## EXERCISE PROMPT:
Could you retype all of the data below exactly as given?

START RECORDS FOR PROCESSING

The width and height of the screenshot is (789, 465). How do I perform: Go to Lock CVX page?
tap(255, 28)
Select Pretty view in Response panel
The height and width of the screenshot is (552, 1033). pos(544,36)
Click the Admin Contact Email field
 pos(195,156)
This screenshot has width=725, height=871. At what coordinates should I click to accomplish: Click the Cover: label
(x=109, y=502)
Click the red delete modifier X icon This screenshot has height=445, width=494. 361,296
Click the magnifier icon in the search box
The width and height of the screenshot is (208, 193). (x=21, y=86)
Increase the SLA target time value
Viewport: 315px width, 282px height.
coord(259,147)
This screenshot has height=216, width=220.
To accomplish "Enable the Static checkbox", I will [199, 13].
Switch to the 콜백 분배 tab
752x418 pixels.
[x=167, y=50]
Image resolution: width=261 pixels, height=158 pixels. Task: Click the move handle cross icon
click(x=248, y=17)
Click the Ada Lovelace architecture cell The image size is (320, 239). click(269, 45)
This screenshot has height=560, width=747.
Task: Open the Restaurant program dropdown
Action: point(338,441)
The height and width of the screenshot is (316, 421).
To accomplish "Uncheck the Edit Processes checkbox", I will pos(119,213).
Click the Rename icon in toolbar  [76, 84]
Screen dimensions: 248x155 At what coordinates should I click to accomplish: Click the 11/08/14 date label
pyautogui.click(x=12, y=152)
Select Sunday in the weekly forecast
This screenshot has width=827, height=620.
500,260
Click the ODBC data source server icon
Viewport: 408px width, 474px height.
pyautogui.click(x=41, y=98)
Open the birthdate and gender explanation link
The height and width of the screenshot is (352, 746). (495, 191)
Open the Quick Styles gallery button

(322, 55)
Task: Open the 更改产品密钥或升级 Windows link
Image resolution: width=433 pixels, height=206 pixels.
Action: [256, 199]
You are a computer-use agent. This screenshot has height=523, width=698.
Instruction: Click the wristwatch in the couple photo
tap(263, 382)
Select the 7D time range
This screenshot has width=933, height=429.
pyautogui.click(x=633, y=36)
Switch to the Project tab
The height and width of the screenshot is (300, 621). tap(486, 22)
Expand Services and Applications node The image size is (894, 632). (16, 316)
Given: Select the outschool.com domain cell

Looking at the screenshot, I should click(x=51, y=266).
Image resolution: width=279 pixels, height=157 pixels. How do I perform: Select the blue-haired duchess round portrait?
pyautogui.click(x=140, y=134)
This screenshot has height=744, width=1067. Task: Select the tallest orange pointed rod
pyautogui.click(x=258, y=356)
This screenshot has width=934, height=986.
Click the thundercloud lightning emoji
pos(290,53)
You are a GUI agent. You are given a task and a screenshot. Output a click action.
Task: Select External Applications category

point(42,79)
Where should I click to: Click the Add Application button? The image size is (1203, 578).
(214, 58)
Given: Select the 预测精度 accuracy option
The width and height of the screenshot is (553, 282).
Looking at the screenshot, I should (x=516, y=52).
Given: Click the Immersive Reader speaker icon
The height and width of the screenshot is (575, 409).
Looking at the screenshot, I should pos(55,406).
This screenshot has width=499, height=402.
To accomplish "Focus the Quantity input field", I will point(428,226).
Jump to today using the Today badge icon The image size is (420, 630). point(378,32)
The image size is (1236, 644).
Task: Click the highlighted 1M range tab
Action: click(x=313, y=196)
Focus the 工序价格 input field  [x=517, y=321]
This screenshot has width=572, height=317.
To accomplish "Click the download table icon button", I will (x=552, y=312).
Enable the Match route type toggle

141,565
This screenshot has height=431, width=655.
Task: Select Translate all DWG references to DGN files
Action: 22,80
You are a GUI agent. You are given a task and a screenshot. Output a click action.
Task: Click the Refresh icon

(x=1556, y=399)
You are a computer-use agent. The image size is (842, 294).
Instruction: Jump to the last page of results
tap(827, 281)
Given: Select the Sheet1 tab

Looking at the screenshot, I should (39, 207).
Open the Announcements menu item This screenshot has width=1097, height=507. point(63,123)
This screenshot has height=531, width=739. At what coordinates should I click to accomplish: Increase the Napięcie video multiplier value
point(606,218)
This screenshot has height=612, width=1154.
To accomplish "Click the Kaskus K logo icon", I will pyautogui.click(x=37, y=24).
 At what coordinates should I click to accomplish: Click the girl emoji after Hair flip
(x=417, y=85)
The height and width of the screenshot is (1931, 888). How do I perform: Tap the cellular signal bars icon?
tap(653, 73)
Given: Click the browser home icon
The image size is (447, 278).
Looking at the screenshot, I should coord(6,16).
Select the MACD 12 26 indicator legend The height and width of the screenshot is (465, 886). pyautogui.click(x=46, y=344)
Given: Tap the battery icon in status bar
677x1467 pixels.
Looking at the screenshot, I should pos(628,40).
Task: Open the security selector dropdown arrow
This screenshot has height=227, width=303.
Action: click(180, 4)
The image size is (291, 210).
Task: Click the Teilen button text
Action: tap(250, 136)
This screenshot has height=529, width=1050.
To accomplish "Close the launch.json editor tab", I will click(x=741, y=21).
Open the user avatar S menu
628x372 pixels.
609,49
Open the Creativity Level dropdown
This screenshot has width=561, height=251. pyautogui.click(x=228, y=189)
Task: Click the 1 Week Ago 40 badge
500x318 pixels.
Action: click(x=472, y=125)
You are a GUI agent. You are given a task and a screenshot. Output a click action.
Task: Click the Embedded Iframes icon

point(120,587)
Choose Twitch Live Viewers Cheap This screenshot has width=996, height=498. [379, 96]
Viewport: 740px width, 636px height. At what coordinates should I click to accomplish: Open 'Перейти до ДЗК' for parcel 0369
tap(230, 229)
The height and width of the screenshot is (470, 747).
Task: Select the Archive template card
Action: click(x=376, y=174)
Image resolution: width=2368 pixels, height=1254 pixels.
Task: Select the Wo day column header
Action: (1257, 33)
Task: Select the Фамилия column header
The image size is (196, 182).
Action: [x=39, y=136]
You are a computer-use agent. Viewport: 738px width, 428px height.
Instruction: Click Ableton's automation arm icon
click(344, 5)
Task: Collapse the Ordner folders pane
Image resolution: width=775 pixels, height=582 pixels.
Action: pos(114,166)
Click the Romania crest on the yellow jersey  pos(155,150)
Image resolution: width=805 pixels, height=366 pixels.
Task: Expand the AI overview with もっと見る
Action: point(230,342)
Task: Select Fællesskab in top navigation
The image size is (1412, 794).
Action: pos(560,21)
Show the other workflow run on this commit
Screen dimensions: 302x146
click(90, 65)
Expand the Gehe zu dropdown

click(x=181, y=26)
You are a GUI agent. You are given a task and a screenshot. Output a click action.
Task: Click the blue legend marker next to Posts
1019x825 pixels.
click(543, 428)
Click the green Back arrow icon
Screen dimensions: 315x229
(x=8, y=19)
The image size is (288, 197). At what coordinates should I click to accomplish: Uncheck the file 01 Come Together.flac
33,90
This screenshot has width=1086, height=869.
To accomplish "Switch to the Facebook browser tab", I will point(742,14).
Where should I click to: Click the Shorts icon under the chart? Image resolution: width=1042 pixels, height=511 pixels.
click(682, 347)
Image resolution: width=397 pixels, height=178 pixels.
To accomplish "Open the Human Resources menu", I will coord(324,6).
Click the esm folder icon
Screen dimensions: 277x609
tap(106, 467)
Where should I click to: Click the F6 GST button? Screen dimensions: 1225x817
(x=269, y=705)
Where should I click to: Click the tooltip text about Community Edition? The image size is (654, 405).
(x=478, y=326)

END RECORDS FOR PROCESSING

## OUTPUT FOR THIS EXERCISE:
The width and height of the screenshot is (789, 465). How do I perform: Go to Lock CVX page?
tap(255, 28)
Select Pretty view in Response panel
The height and width of the screenshot is (552, 1033). pos(544,36)
Click the Admin Contact Email field
 pos(195,156)
This screenshot has width=725, height=871. At what coordinates should I click to accomplish: Click the Cover: label
(x=109, y=502)
Click the red delete modifier X icon This screenshot has height=445, width=494. 361,296
Click the magnifier icon in the search box
The width and height of the screenshot is (208, 193). (x=21, y=86)
Increase the SLA target time value
Viewport: 315px width, 282px height.
coord(259,147)
This screenshot has height=216, width=220.
To accomplish "Enable the Static checkbox", I will [199, 13].
Switch to the 콜백 분배 tab
752x418 pixels.
[x=167, y=50]
Image resolution: width=261 pixels, height=158 pixels. Task: Click the move handle cross icon
click(x=248, y=17)
Click the Ada Lovelace architecture cell The image size is (320, 239). click(269, 45)
This screenshot has height=560, width=747.
Task: Open the Restaurant program dropdown
Action: point(338,441)
The height and width of the screenshot is (316, 421).
To accomplish "Uncheck the Edit Processes checkbox", I will pos(119,213).
Click the Rename icon in toolbar  [76, 84]
Screen dimensions: 248x155 At what coordinates should I click to accomplish: Click the 11/08/14 date label
pyautogui.click(x=12, y=152)
Select Sunday in the weekly forecast
This screenshot has width=827, height=620.
500,260
Click the ODBC data source server icon
Viewport: 408px width, 474px height.
pyautogui.click(x=41, y=98)
Open the birthdate and gender explanation link
The height and width of the screenshot is (352, 746). (495, 191)
Open the Quick Styles gallery button

(322, 55)
Task: Open the 更改产品密钥或升级 Windows link
Image resolution: width=433 pixels, height=206 pixels.
Action: [256, 199]
You are a computer-use agent. This screenshot has height=523, width=698.
Instruction: Click the wristwatch in the couple photo
tap(263, 382)
Select the 7D time range
This screenshot has width=933, height=429.
pyautogui.click(x=633, y=36)
Switch to the Project tab
The height and width of the screenshot is (300, 621). tap(486, 22)
Expand Services and Applications node The image size is (894, 632). (16, 316)
Given: Select the outschool.com domain cell

Looking at the screenshot, I should click(x=51, y=266).
Image resolution: width=279 pixels, height=157 pixels. How do I perform: Select the blue-haired duchess round portrait?
pyautogui.click(x=140, y=134)
This screenshot has height=744, width=1067. Task: Select the tallest orange pointed rod
pyautogui.click(x=258, y=356)
This screenshot has width=934, height=986.
Click the thundercloud lightning emoji
pos(290,53)
You are a GUI agent. You are given a task and a screenshot. Output a click action.
Task: Select External Applications category

point(42,79)
Where should I click to: Click the Add Application button? The image size is (1203, 578).
(214, 58)
Given: Select the 预测精度 accuracy option
The width and height of the screenshot is (553, 282).
Looking at the screenshot, I should (x=516, y=52).
Given: Click the Immersive Reader speaker icon
The height and width of the screenshot is (575, 409).
Looking at the screenshot, I should pos(55,406).
This screenshot has width=499, height=402.
To accomplish "Focus the Quantity input field", I will point(428,226).
Jump to today using the Today badge icon The image size is (420, 630). point(378,32)
The image size is (1236, 644).
Task: Click the highlighted 1M range tab
Action: click(x=313, y=196)
Focus the 工序价格 input field  [x=517, y=321]
This screenshot has width=572, height=317.
To accomplish "Click the download table icon button", I will (x=552, y=312).
Enable the Match route type toggle

141,565
This screenshot has height=431, width=655.
Task: Select Translate all DWG references to DGN files
Action: 22,80
You are a GUI agent. You are given a task and a screenshot. Output a click action.
Task: Click the Refresh icon

(x=1556, y=399)
You are a computer-use agent. The image size is (842, 294).
Instruction: Jump to the last page of results
tap(827, 281)
Given: Select the Sheet1 tab

Looking at the screenshot, I should (39, 207).
Open the Announcements menu item This screenshot has width=1097, height=507. point(63,123)
This screenshot has height=531, width=739. At what coordinates should I click to accomplish: Increase the Napięcie video multiplier value
point(606,218)
This screenshot has height=612, width=1154.
To accomplish "Click the Kaskus K logo icon", I will pyautogui.click(x=37, y=24).
 At what coordinates should I click to accomplish: Click the girl emoji after Hair flip
(x=417, y=85)
The height and width of the screenshot is (1931, 888). How do I perform: Tap the cellular signal bars icon?
tap(653, 73)
Given: Click the browser home icon
The image size is (447, 278).
Looking at the screenshot, I should coord(6,16).
Select the MACD 12 26 indicator legend The height and width of the screenshot is (465, 886). pyautogui.click(x=46, y=344)
Given: Tap the battery icon in status bar
677x1467 pixels.
Looking at the screenshot, I should pos(628,40).
Task: Open the security selector dropdown arrow
This screenshot has height=227, width=303.
Action: click(180, 4)
The image size is (291, 210).
Task: Click the Teilen button text
Action: tap(250, 136)
This screenshot has height=529, width=1050.
To accomplish "Close the launch.json editor tab", I will click(x=741, y=21).
Open the user avatar S menu
628x372 pixels.
609,49
Open the Creativity Level dropdown
This screenshot has width=561, height=251. pyautogui.click(x=228, y=189)
Task: Click the 1 Week Ago 40 badge
500x318 pixels.
Action: click(x=472, y=125)
You are a GUI agent. You are given a task and a screenshot. Output a click action.
Task: Click the Embedded Iframes icon

point(120,587)
Choose Twitch Live Viewers Cheap This screenshot has width=996, height=498. [379, 96]
Viewport: 740px width, 636px height. At what coordinates should I click to accomplish: Open 'Перейти до ДЗК' for parcel 0369
tap(230, 229)
The height and width of the screenshot is (470, 747).
Task: Select the Archive template card
Action: click(x=376, y=174)
Image resolution: width=2368 pixels, height=1254 pixels.
Task: Select the Wo day column header
Action: (1257, 33)
Task: Select the Фамилия column header
The image size is (196, 182).
Action: [x=39, y=136]
You are a computer-use agent. Viewport: 738px width, 428px height.
Instruction: Click Ableton's automation arm icon
click(344, 5)
Task: Collapse the Ordner folders pane
Image resolution: width=775 pixels, height=582 pixels.
Action: pos(114,166)
Click the Romania crest on the yellow jersey  pos(155,150)
Image resolution: width=805 pixels, height=366 pixels.
Task: Expand the AI overview with もっと見る
Action: point(230,342)
Task: Select Fællesskab in top navigation
The image size is (1412, 794).
Action: pos(560,21)
Show the other workflow run on this commit
Screen dimensions: 302x146
click(90, 65)
Expand the Gehe zu dropdown

click(x=181, y=26)
You are a GUI agent. You are given a task and a screenshot. Output a click action.
Task: Click the blue legend marker next to Posts
1019x825 pixels.
click(543, 428)
Click the green Back arrow icon
Screen dimensions: 315x229
(x=8, y=19)
The image size is (288, 197). At what coordinates should I click to accomplish: Uncheck the file 01 Come Together.flac
33,90
This screenshot has width=1086, height=869.
To accomplish "Switch to the Facebook browser tab", I will point(742,14).
Where should I click to: Click the Shorts icon under the chart? Image resolution: width=1042 pixels, height=511 pixels.
click(682, 347)
Image resolution: width=397 pixels, height=178 pixels.
To accomplish "Open the Human Resources menu", I will coord(324,6).
Click the esm folder icon
Screen dimensions: 277x609
tap(106, 467)
Where should I click to: Click the F6 GST button? Screen dimensions: 1225x817
(x=269, y=705)
Where should I click to: Click the tooltip text about Community Edition? The image size is (654, 405).
(x=478, y=326)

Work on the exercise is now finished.